Dirt's story is truncated when the woman on the bench boards her bus, but Zander continues the story. He iterates that Dirt discovers that Silvertown has become a dystopian place, riddled with crime and homelessness. Foggle is revealed as his guardian angel and guides Dirt to Brandy, whose marriage to Jimmy has no love or commitment left. Though she hardly remembers him, Dirt and Brandy connect by reciting a phrase in unison. After Brandy leaves, Dirt is left distressed in Jimmy's mansion until the guardian angel notifies him that he has learned his lesson. Dirt then wakes to find his wife and children at his side. He is joyous, and he shows newfound self-esteem regarding his status as a husband and father. Dirt takes a walk to find the tree that he planted in 1965, digging around the trunk to find the box of valuable comics.

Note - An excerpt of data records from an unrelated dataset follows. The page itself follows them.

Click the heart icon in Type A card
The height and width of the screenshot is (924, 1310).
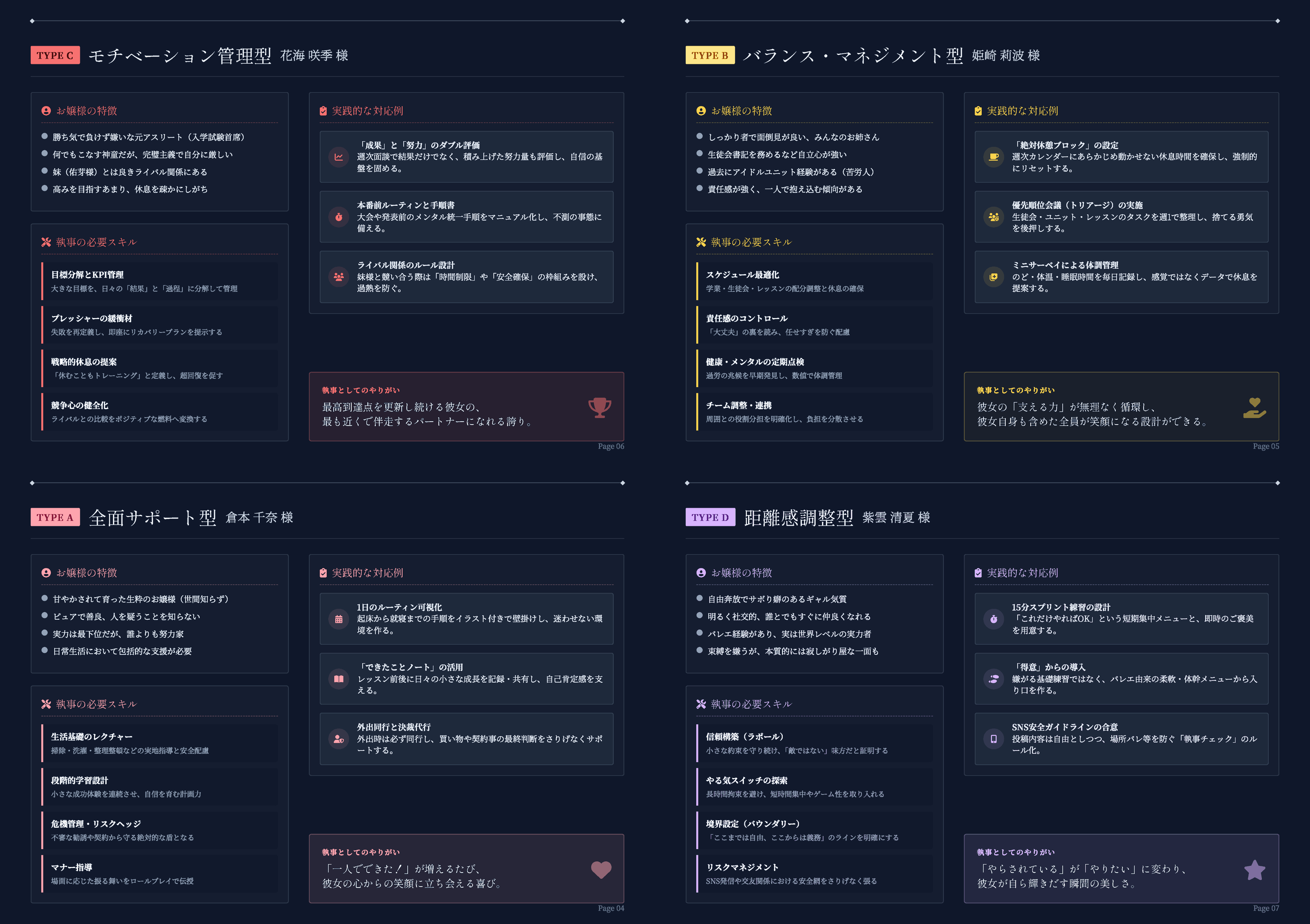pos(601,869)
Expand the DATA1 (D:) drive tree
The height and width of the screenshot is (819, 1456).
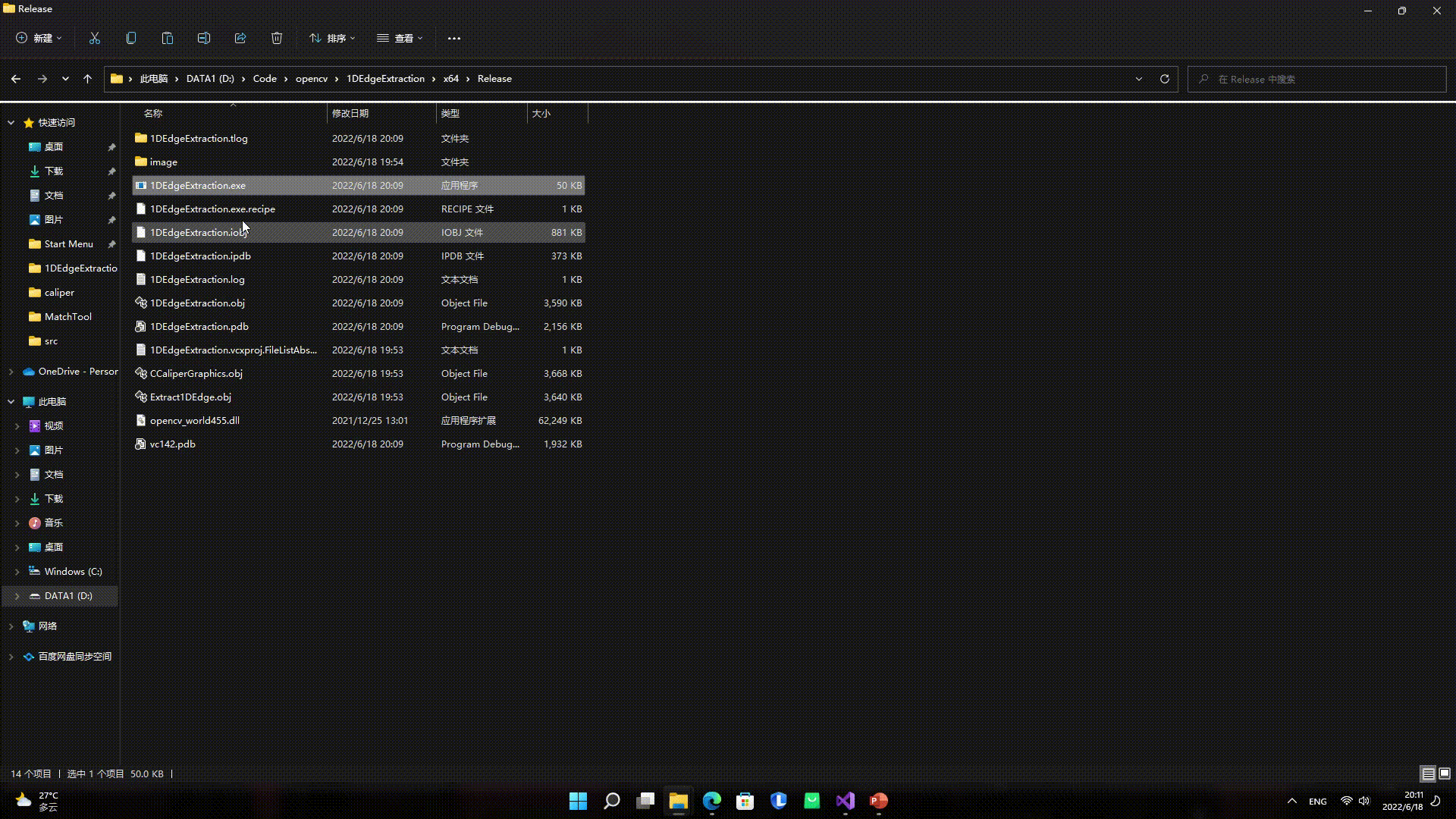17,596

Brandy then tells him that money cannot buy their happiness together.

==Cast==
- David Spade as Joe Dirt
- Brittany Daniel as Brandy Dirt, Joe's wife
- Patrick Warburton as Foggle/Guardian Angel
- Mark McGrath as Jimmy Yauch
- Dennis Miller as Zander Kelly
- Christopher Walken as Clem Doore
- Allison Gobuzzi as Abilene Dirt, Joe & Brandy's first daughter and Cheyenne & Dakota's triplet sister
- Lauren Gobuzzi as Cheyenne Dirt, Joe & Brandy's second daughter and Abilene & Dakota's triplet sister
- Chloe Guidry as Dakota Dirt, Joe & Brandy's third daughter and Abilene & Cheyenne's triplet sister
- Adam Beach as Kickin' Wing aka Kickin' Ass
- Charlotte McKinney as Missy
- Dallas Taylor as Lucky Louie
- Natalia Cigliuti as Dr. Sue
- Baron Davis as 1977 Doctor
- Scott L. Schwartz as Giant Man
- Jeremy Sande as Jimmy's Friend
- Micky Shiloah as Jock
- Terry Ray as Mr. Yauch
- Errol McDowell as Bob Burns
- Caleb Spillyards as Gary Rossington
- Matthew Curry as Ronnie Van Zant
- Mariana Vicente as Flight Attendant
- Fred Wolf as Airplane Tech
- Kevin Farley as Cal
- Colt Ford as himself
- Adam Eget as Buffalo Bob

==Production==
In the years following the original, David Spade began getting offers from both UFC president Dana White and Kid Rock to help finance a sequel. Ultimately it was Sony who picked up the project after noticing that the film would become a trending topic whenever it came on TV and felt that it would help them build their Crackle platform. The first public hint of a sequel came on April 30, 2014, David Spade revealed in a Reddit answer that he had written a sequel to Joe Dirt for Crackle, saying: "We wrote a sequel, and we may wind up doing it on Crackle.com, because they want to be the first web address to do a sequel to a movie. Because Sony owns them, and it's a Sony movie. We're trying to find a way to make it for the budget, but we really want to do it. And keep it good." On October 10, 2014, it was announced that Fred Wolf would direct the film, with filming set to start in November 2014. Principal photography began on November 17, 2014. On January 13, 2015, it was announced that Christopher Walken, Dennis Miller, Brittany Daniel and Adam Beach would reprise their roles from the first film, alongside newcomers Mark McGrath and Patrick Warburton.

==Release==
The film premiered on Crackle on July 16, 2015. In the first five days, the film had been viewed one million times and had amassed over 2 million views by August 4, 2015, making it the most viewed original movie on Crackle. Based on average ticket price, Sony claims the viewership numbers are equal to a theatrical box office take of $16 million. Joe Dirt 2: Beautiful Loser was released on DVD and Blu-ray on January 5, 2016.

==Reception==
Like its predecessor, Joe Dirt 2: Beautiful Loser received negative reviews from critics. The review aggregator website Rotten Tomatoes reported a 10% rating based on 10 reviews, with an average rating of 2.5 out of 10.